Exercise details ::
Pictures aside, quote the whole listing exactly.

Records to process ::

——————

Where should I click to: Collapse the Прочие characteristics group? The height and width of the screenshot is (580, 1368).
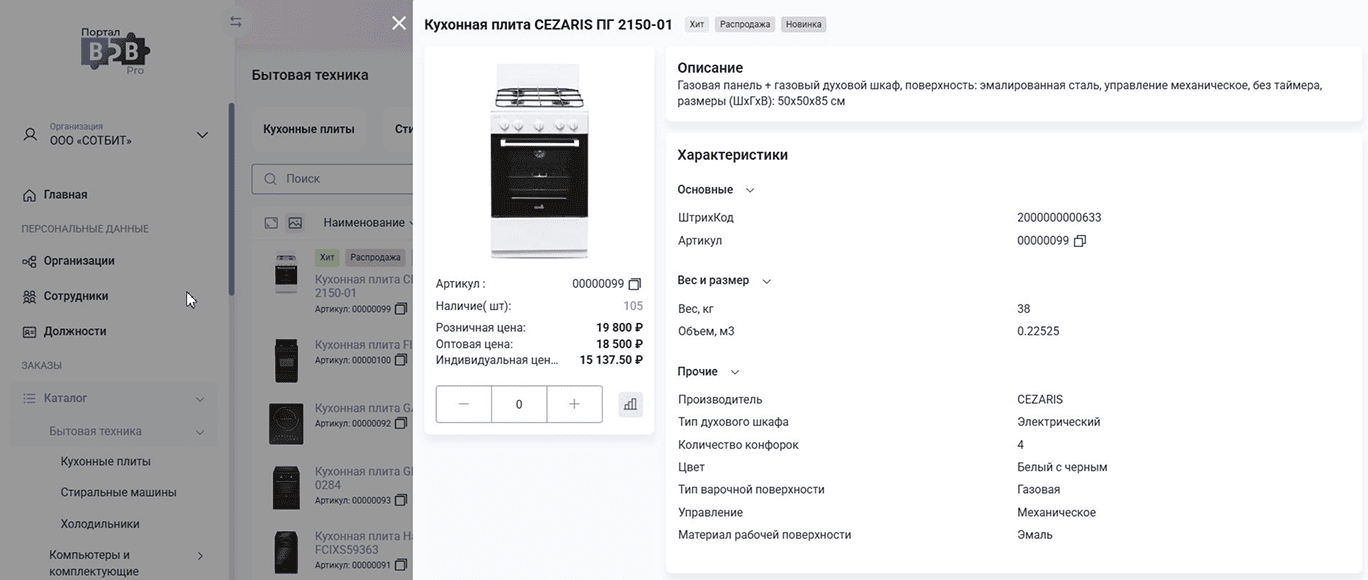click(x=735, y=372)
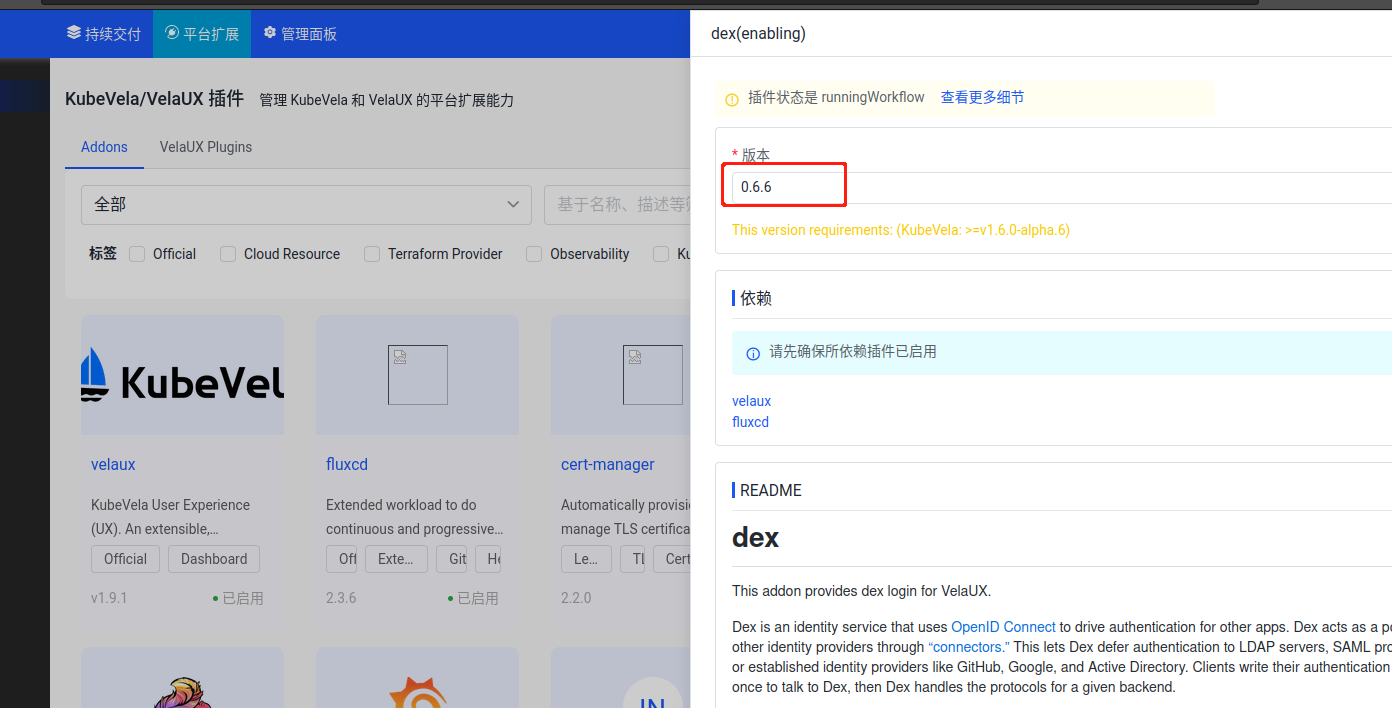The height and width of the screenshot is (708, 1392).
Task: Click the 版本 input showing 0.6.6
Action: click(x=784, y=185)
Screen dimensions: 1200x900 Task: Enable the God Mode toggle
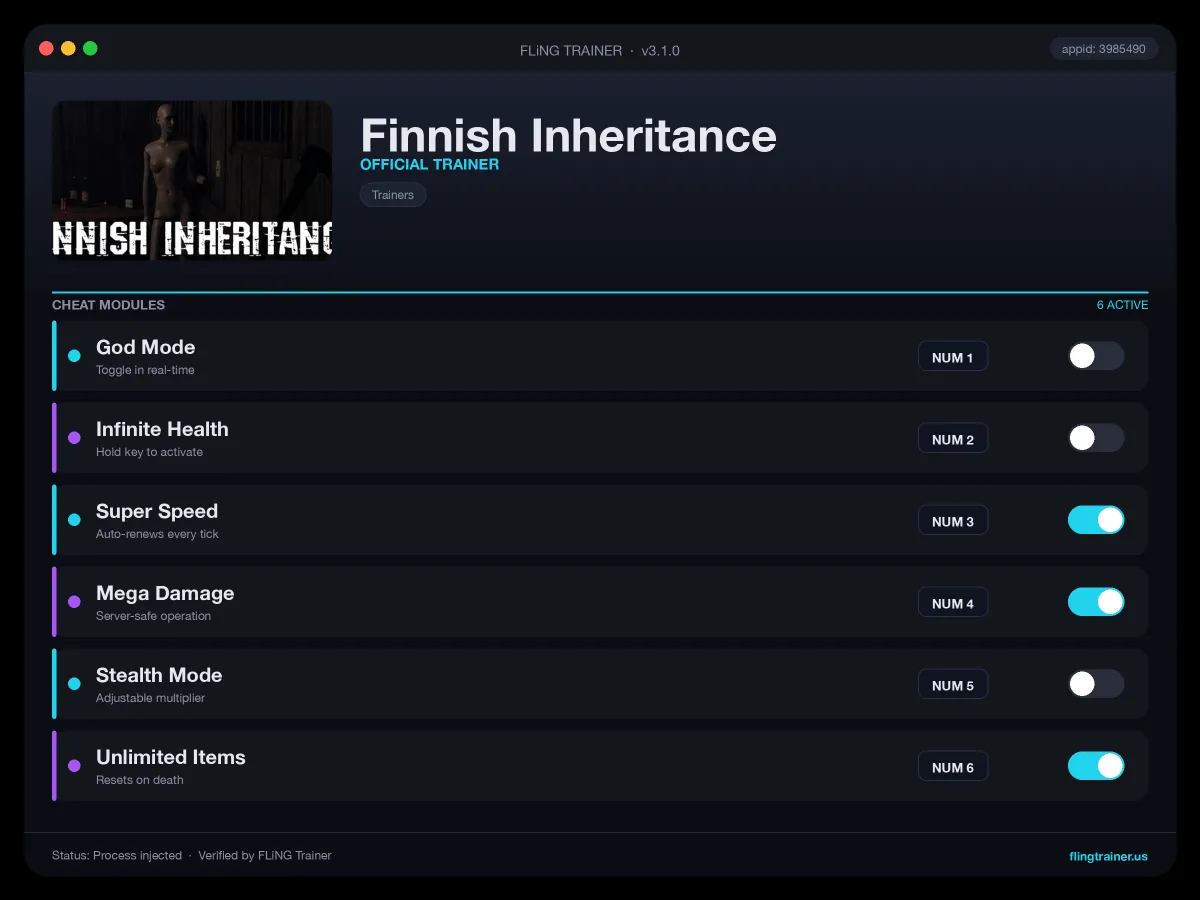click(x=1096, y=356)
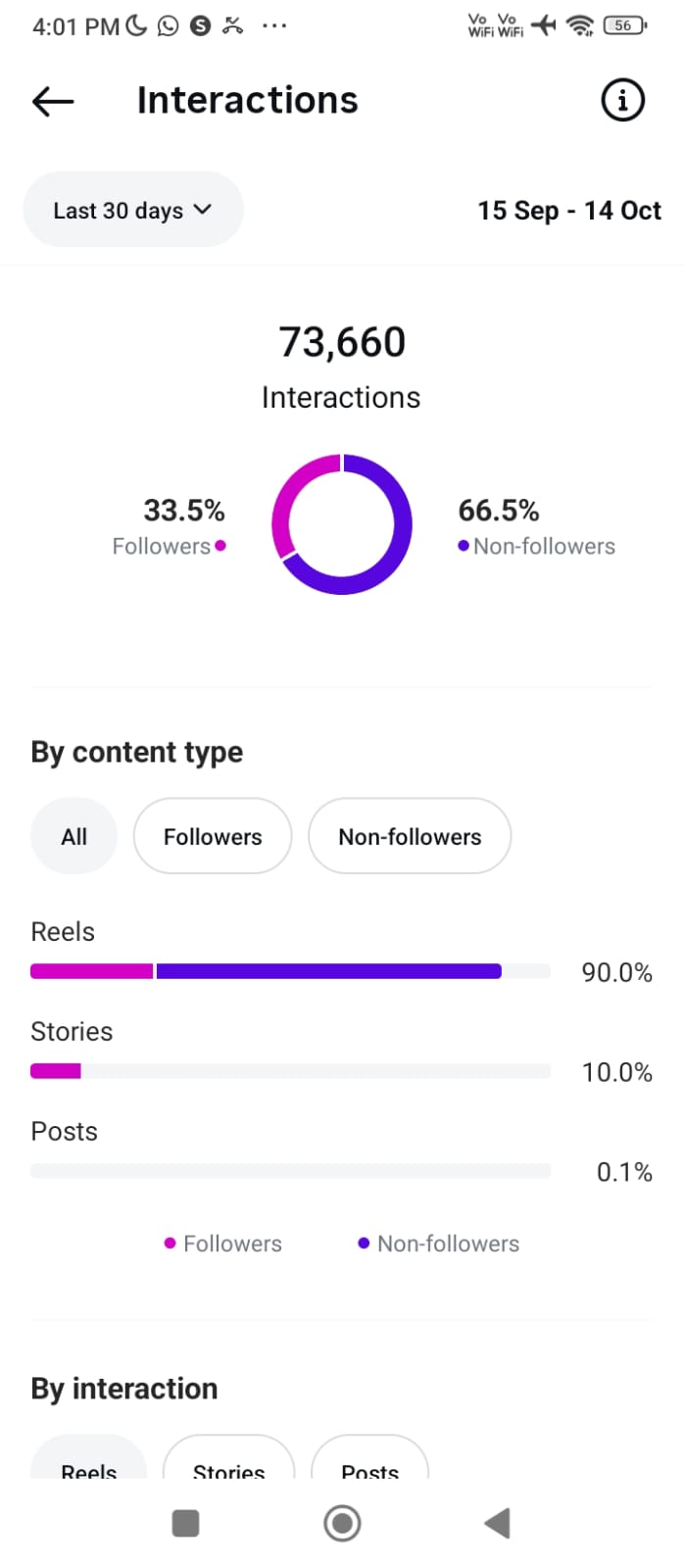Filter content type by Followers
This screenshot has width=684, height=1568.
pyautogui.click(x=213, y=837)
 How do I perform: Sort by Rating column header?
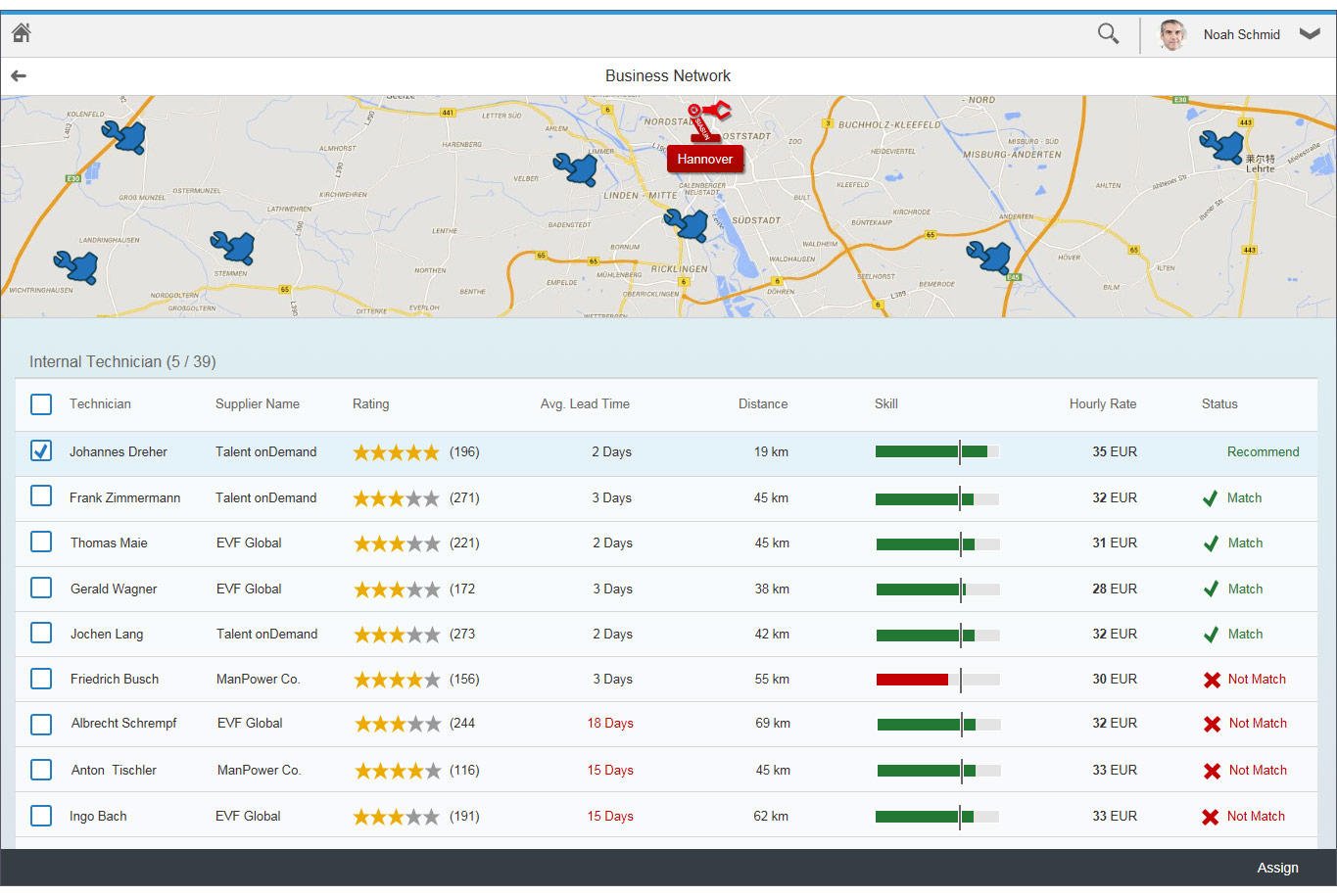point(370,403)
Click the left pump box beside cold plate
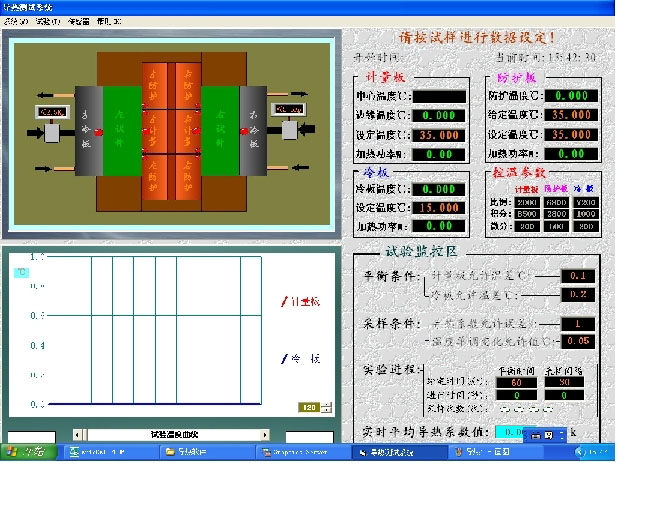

——————

Response area ::
Where should I click to: Collapse the Прочие characteristics group? The height and width of the screenshot is (580, 1368).
click(x=735, y=372)
The height and width of the screenshot is (708, 1392).
Task: Click the 版本 input showing 0.6.6
Action: click(x=784, y=185)
Screen dimensions: 1200x900 Task: Enable the God Mode toggle
click(x=1096, y=356)
Filter content type by Followers
This screenshot has width=684, height=1568.
pyautogui.click(x=213, y=837)
 How do I perform: Sort by Rating column header?
point(370,403)
Click the left pump box beside cold plate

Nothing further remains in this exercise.